Segmentation by Size and style
Group equities by market cap (size) and by value/growth (style)
Why do investors use size/style boxes (e.g., large growth, small value)?
To simplify portfolio construction, set risk/return/income expectations, and define appropriate benchmarks and peer groups.
What governance benefit comes from Style/Size segmentation
Helps monitor style drift and improves accountability vs an appropriate benchmark.
Segmentation by Geography
Group equities by regions/country
Benefit of geographic segmentation
Supports global diversification and policy decisions around regional exposure.
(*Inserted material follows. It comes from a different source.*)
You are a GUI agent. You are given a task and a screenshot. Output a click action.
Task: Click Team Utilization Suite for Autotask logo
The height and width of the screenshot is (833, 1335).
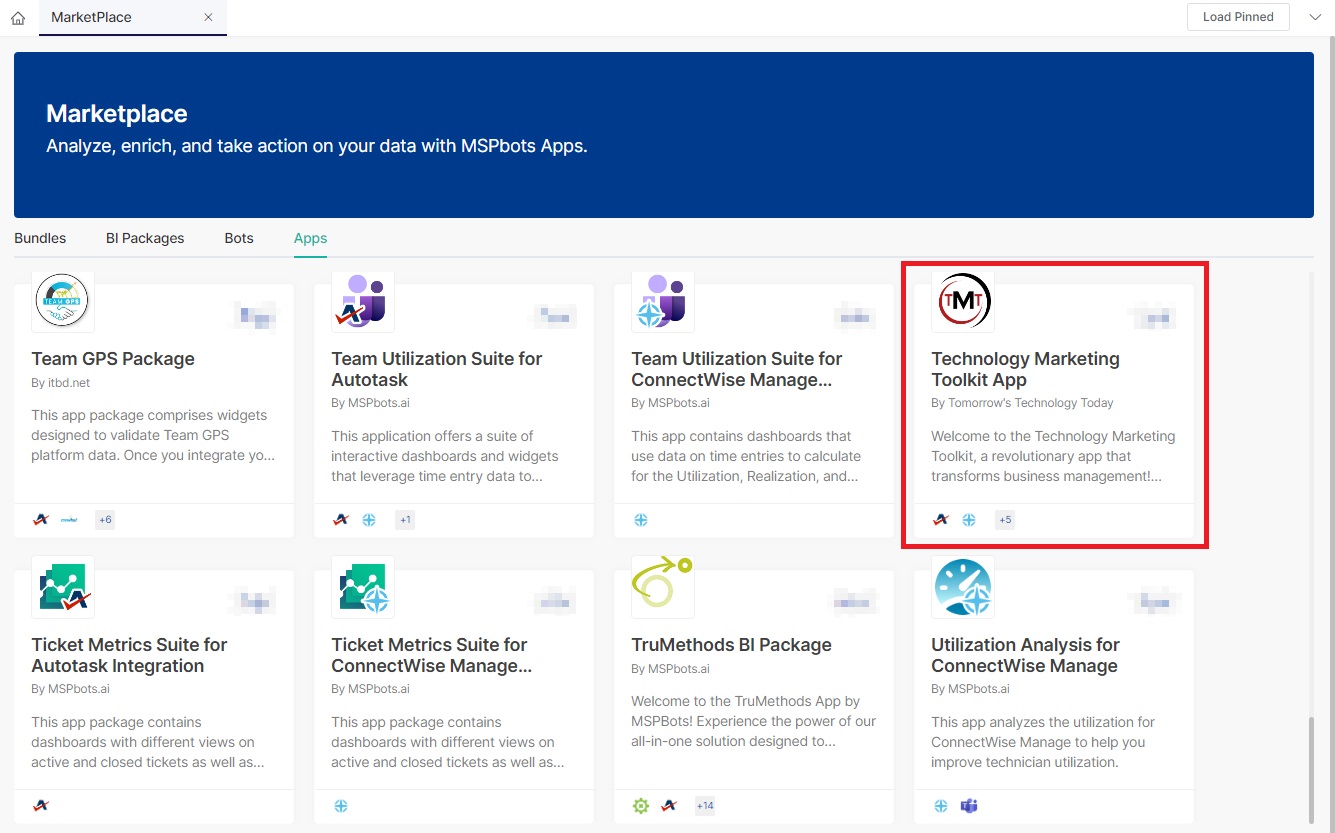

Key risk/issue that appears with geographic segmentation
Currency risk and the fact that local indices may still have global revenue exposure.
Segmentation by economic activity
Group companies by industry/sector classification (Tech, health, energy).
What is the main practical use of economic-activity segmentation?
Building industry/sector benchmarks, evaluating sector tilts, and implementing thematic/sector allocation.
Market-oriented classification
Market-oriented: grouped by markets served / how revenue is earned / how customers use products.
Production-Oriented classification
Grouped by similar products made or similar inputs/production processes.
If the prompt focuses on “how the company earns revenue” and “who its customers are,” which classification is it pointing to?
Market-oriented economic activity
If the prompt focuses on “similar inputs / manufacturing process / products produced,” which classification is it pointing to?
Production-oriented economic activity.